How to Generate SEO-Friendly Sitemaps for Headless Shopify with Next.js

A Practical Guide to Building Efficient Sitemaps for Better Indexing, Performance, and Organic Growth in your Headless Shopify & Next.js 15 Store

·Matija Žiberna·
How to Generate SEO-Friendly Sitemaps for Headless Shopify with Next.js

While building a headless e-commerce solution with Shopify and Next.js 15, I discovered that my sitemap.xml was missing all product and collection URLs. This was a critical SEO issue. Search engines couldn't discover my client's 150+ products and 5 collections, severely impacting organic visibility.

Next.js provides native sitemap support through the app/sitemap.ts file convention as outlined in their documentation. However, the challenge with headless Shopify implementations is efficiently fetching product and collection data without overwhelming your build process.

The core problem was that my existing GraphQL queries were fetching complete product objects (variants, images, metafields) totaling ~3KB per product, when sitemaps only need handles and update dates. This resulted in 450KB+ data transfers and slow, unreliable builds.

This article demonstrates how to create ultra-lightweight GraphQL queries specifically for sitemap generation, reducing data transfer by 95% while supporting large product catalogs. As a bonus, we'll also implement app/robots.ts to complete your SEO setup.

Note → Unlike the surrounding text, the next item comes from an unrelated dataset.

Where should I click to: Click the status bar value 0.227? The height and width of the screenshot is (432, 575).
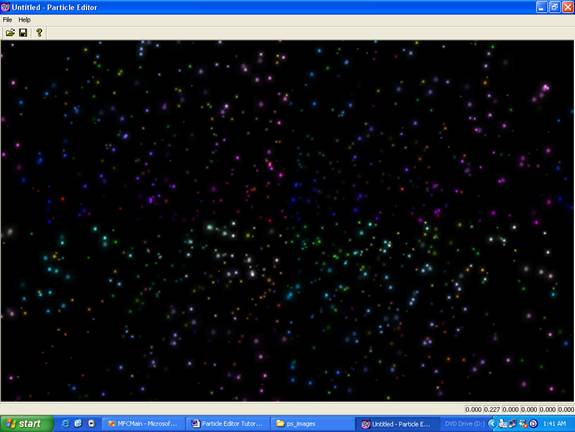point(492,409)
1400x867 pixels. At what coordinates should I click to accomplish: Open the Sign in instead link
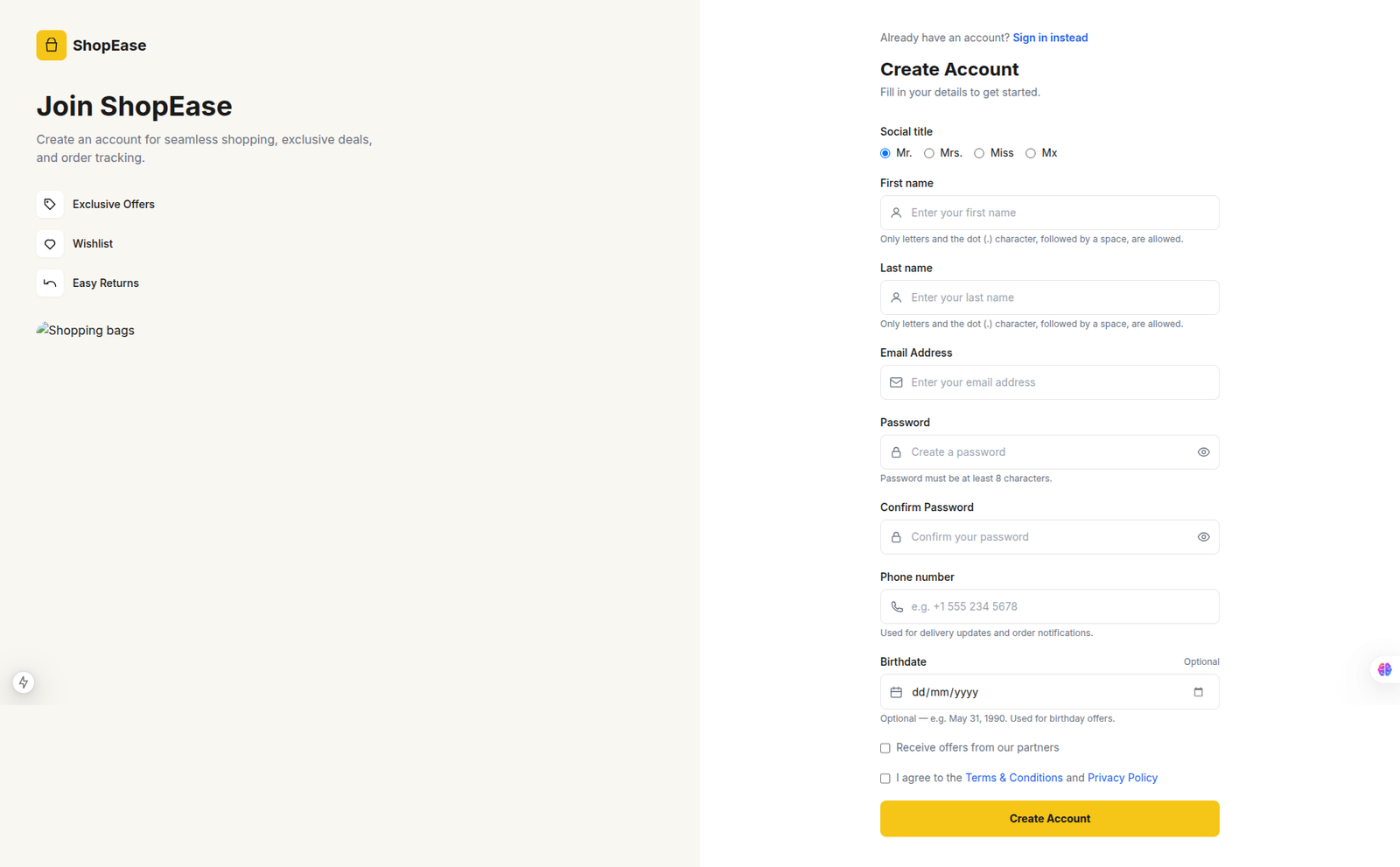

The Challenge: Heavy Queries vs. Sitemap Requirements

Headless Shopify implementations typically use comprehensive GraphQL queries designed for page rendering. These queries fetch everything needed to display a product page: variants, pricing, images, metafields, and SEO data.

For sitemaps, we only need:

  • Product/collection handles (for URL construction)
  • Update timestamps (for lastModified field)
  • Featured images (optional, for enhanced SEO)

The performance difference is dramatic:

  • Standard product query: ~3KB per product
  • Sitemap-optimized query: ~150 bytes per product

For a store with 150 products, this means reducing data to around 25KB.

Tech Stack Requirements

This solution works with:

  • Next.js 13+ with App Router
  • Shopify Storefront API access
  • TypeScript (recommended for type safety)
  • GraphQL client (we'll use a custom shopifyFetch function)

Implementation Guide

Step 1: Create Lightweight GraphQL Queries

Objective: Design minimal GraphQL queries that fetch only essential sitemap data, reducing payload size by ~95% compared to standard product queries.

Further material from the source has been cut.